The occurrence of CP events is also found to persist (though, of course, appearing intermittently) throughout the period 1880–2010. In particular, this is evident when the methods of Ashok et al. (2007), Hendon et al. (2009), Kao and Yu (2009), and Yu and Kim (2010) are used. The consistency of the CP classifications improves later in the time period, which certainly signals the improvement in the quality and, therefore, convergence between the SST datasets later in the twentieth century. This has also been noted through a comparison of reanalysis and reconstructions in other studies (Giese and Ray 2011; Ray and Giese 2012). The poorer correlation between different datasets earlier in the time period presents a limitation in providing a robust classification prior to 1950. Results are also limited by the discrepancies existing in SSTAs between reconstructions and reanalyses (Deser et al. 2010). Despite this caveat, results from different datasets and indices, nonetheless, classify CP events early in the twentieth century, although individual event years vary.
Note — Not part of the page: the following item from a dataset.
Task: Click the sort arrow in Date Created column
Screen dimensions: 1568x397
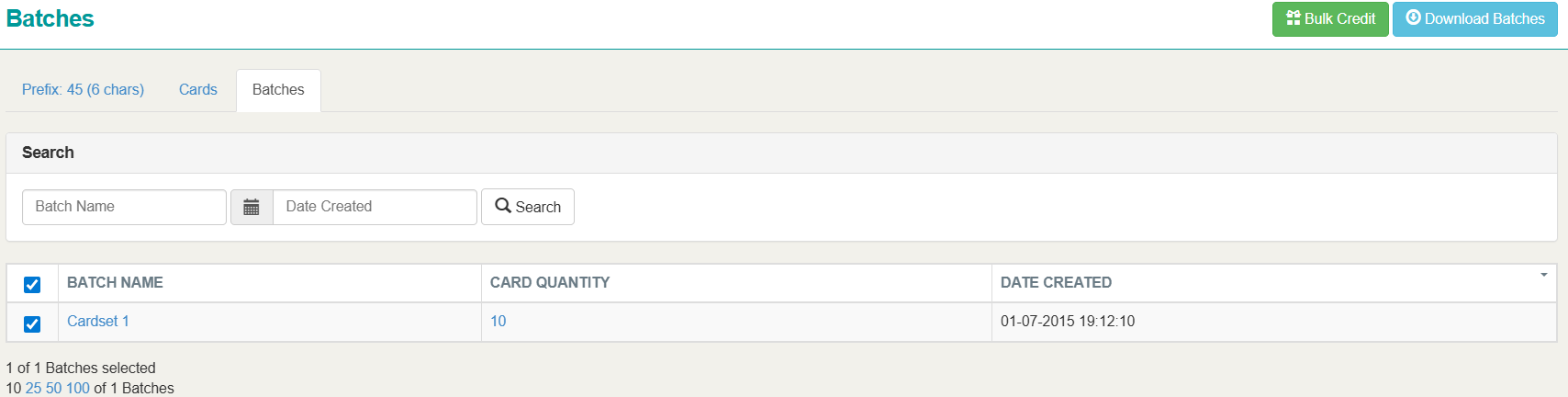Action: [x=1543, y=275]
The occurrence and persistence of CP events from early in the datasets also provides support for studies which identify the CP event as comprising a form of natural climate variability (Newman et al. 2011; McPhaden et al. 2011; Yeh et al. 2011). We note that the period showing prominent CP event clusters after 2000. Periods of CP clusters shown in the SST indices (1900–1910 and 1990–2010) also coincide with the positive phase of the Pacific Decadal Oscillation (PDO, http://www.jisao.washington.edu/pdo/). These patterns are demonstrated further by considering the C index (Takahashi et al. 2011) and EMI index (Ashok et al. 2007). The association of ENSO with the PDO has been noted in other studies (e.g., Zhang et al. 1996; Zanchettin et al. 2008). Low-frequency climate variability may therefore be one possible important player in the accumulation of CP events during certain periods.

In conclusion, this study helps to constrain the classification of CP El Niños from the varied approaches which exist in the current literature. There is no classification which could be singled out as the “best.” A more robust classification of CP events is necessary to enhance our understanding on their past, present, and future variability, for example, in the application of statistical studies examining their historical prevalence (Nicholls 2008; L’Heureux et al. 2012). The classification method should include information about the physical processes leading to CP events, which differs from canonical EP events (see, e.g., Guilyardi 2006). Our findings have shown that CP events have likely occurred, though only sporadically, in the late nineteenth and early twentieth centuries, and have appeared intermittently throughout the last ∼130 years, although with increased frequency during recent decades. Variability in the spatial evolution of the SSTA patterns associated with the CP events was also illustrated, stressing the importance of examining these patterns in addition to relying on indices alone.